The atlas will comprise a vast collection of data acquired by the BRAIN Initiative Cell Census Network, serving as a compendium of information, including location, structure, function, molecular properties, and connectedness to other cells, for use in classifying and cataloging the diversity of cell types in the brain. In the human brain there are about 86 billion neurons and a similar number of non-neuronal cells. Ideally, every cell could be assigned to a unique type based on its characteristics, with the number of cell types being significantly smaller – and thus more manageable – than the aggregate number of cells themselves.
“An atlas of this kind is one of the most promising ways of advancing our understanding of both the healthy and diseased human brain by increasing comprehension of its components,” Gee said. “Researchers will gain access to an immense storehouse of information, much of which has been unknown or generally inaccessible. My fellow grant recipients and I are extremely grateful to the NIH for its support of this vital effort.”
Gee’s awards support the NIH’s ambitious goal of creating a foundational community resource for cell data from mouse, human and non-human primate brains as part of the BRAIN Initiative announced by President Obama in 2013 dedicated to enhancing understanding of the mind and improving methods for preventing, treating, and curing brain disorders.

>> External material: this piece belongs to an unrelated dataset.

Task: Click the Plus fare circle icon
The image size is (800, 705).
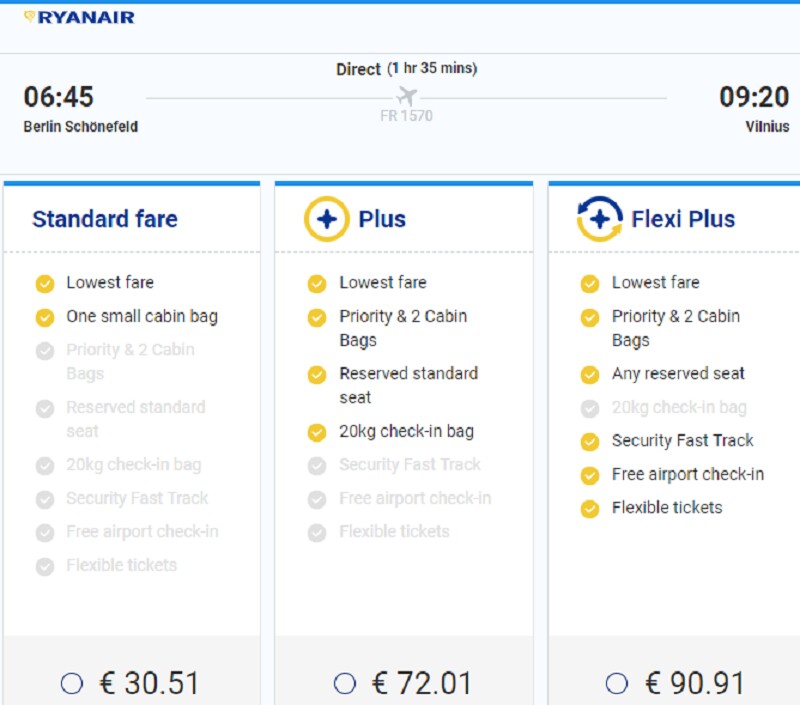Action: pyautogui.click(x=326, y=219)
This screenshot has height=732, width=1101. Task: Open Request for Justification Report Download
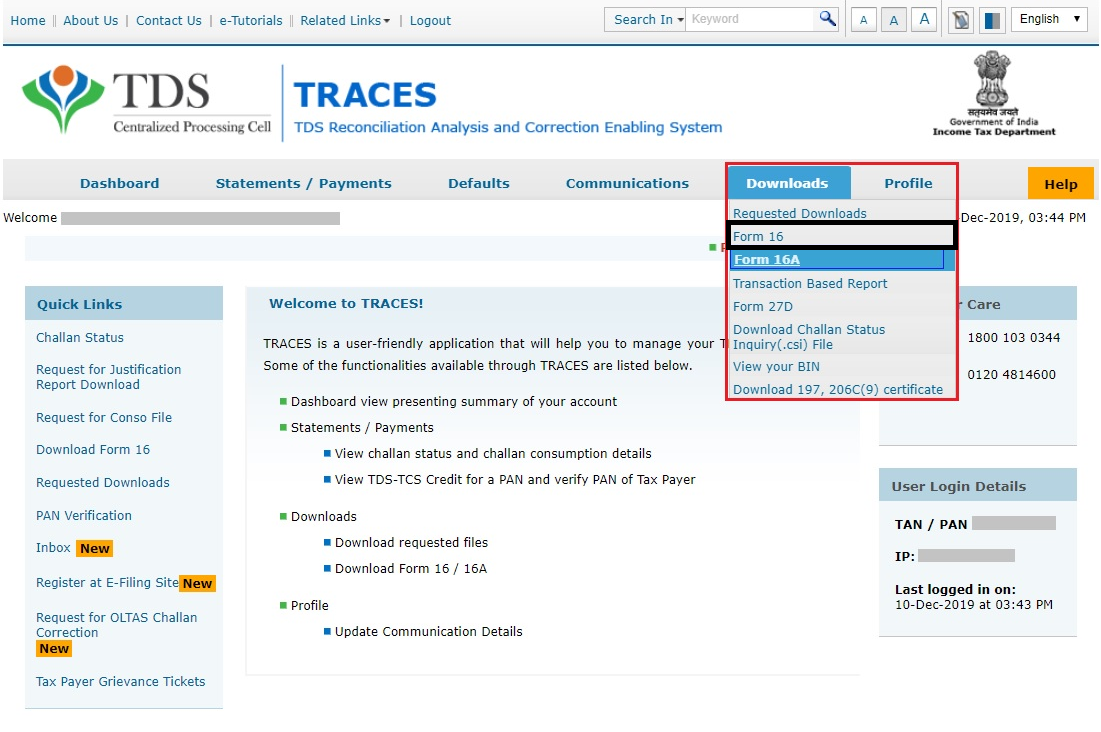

“Three-dimensional mapping into a standard spatial coordinate framework such as we’ll be pursuing is essential for integrating the complex datasets that will be collected by the BRAIN Initiative Cell Census Network,” Gee said. “These kinds of common coordinate-based atlases have become well established for studying mouse and rat brains. But because of challenges arising from scale, clear-cut differences in individual human brains, and other difficulties, human-brain atlases are much less advanced in their development. The aim of this project is to accelerate the generation of methods and tools that overcome these obstacles.”